2.4.1 Zeugenaussagen
Zeugen dienen dazu, die Tatsachen, zu denen sie vernommen werden, zu erhärten (T 543/95) und nicht Lücken in den vom Beteiligten geltend gemachten Tatsachen zu füllen (T 374/02; dieser Grundsatz wurde in letzter Zeit z. B. in T 1100/07, T 1028/11 und T 2054/11 bekräftigt). Der Beteiligte muss daher die rechtserheblichen Tatsachen angeben, die durch die beantragte Zeugenvernehmung bewiesen werden sollen (T 374/02). Der Grundsatz der freien Beweiswürdigung gilt auch für die Vernehmung von Zeugen nach Artikel 117 (1) d) EPÜ (T 482/89, ABl. 1992, 646).
Das EPÜ verlangt für die von einem Beteiligten gewünschte Vernehmung von Zeugen eindeutige Anträge, da die zuständige Abteilung des EPA eine entsprechende Entscheidung erlassen muss (s. Art. 117 (1) d) und R. 72 (1) EPÜ 1973). Die Kammer in der Sache T 374/02 befand, dass im "impliziten Zeugenangebot" kein Sachverhalt benannt war, der die Kammer davon hätte überzeugen sollen, die aktenkundigen Beweismittel abweichend zu beurteilen. Zeugen dienten dazu, Tatsachen zu erhärten und nicht Lücken in den vorgebrachten Tatsachen und Argumenten zu füllen. Die fehlende Angabe der rechtserheblichen Tatsachen, die durch die Aussagen der drei genannten Personen bewiesen werden sollten, führte dazu, dass die erforderlichen Bedingungen für eine Zeugenvernehmung hier nicht vorlagen (andere Beispiele: T 2054/11; T 703/12, allgemeine Bezugnahme auf das Vorbringen eines Beteiligten im Einspruchsverfahren; T 1570/14, impliziter Antrag und Voraussetzungen von Art. 12 (2) VOBK 2007). S. auch die nachstehend behandelte Sache T 1028/11 zur – berechtigten – Zurückweisung des Antrags, den vorgeschlagenen Zeugen zu vernehmen, und zur angeblichen Verletzung des rechtlichen Gehörs; T 30/12 zur Zurückweisung des Antrags auf erneute Vernehmung des Zeugen.

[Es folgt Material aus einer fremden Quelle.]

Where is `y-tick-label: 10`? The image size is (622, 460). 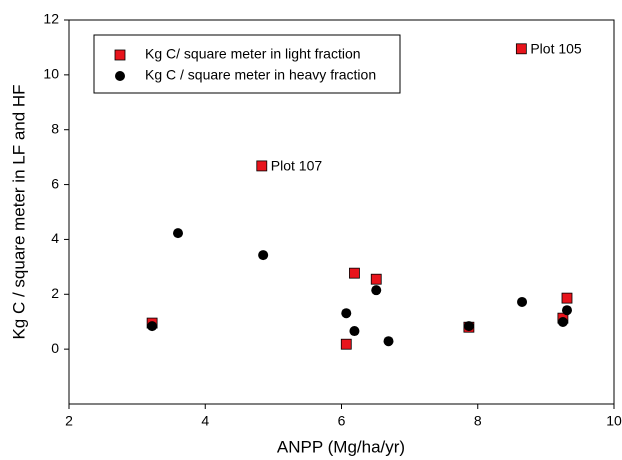
y-tick-label: 10 is located at coordinates (51, 74).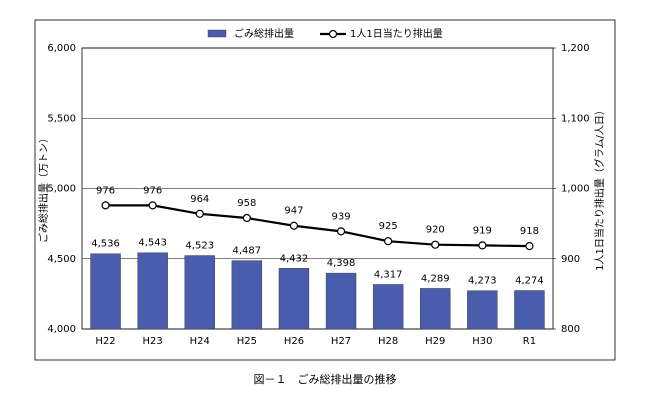 The image size is (650, 400). What do you see at coordinates (248, 252) in the screenshot?
I see `data-label: 4,487` at bounding box center [248, 252].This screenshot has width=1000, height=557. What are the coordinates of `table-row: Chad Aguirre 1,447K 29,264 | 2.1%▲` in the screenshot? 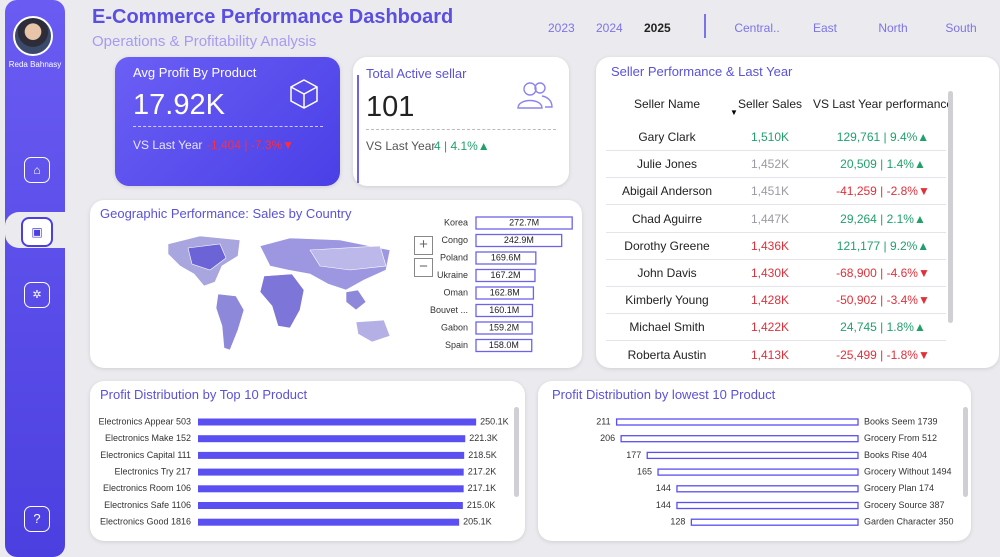 It's located at (776, 219).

Zusätzliche Erläuterungen, die ein Zeuge abgegeben hat, um eine potenzielle Lücke bei den aktenkundigen schriftlichen Beweismitteln zu schließen, können nicht per se als neue Tatsachen betrachtet werden; anderenfalls wäre die Anhörung eines Zeugen bedeutungslos (T 2565/11, T 660/16).
In T 1363/14 sowie in T 2238/15 befand die Kammer hinsichtlich einer behaupteten Vorbenutzung, dass die Einspruchsabteilung die Zeugenvernehmung hätte anordnen müssen, die der Einsprechende zum Beweis der von ihm im Detail in seinem Einspruchsschriftsatz vorgetragenen Tatsachen beantragt hatte (vgl. auch T 1553/07 und Kapitel IV.C.2.2.8 i) "Behauptete offenkundige Vorbenutzung").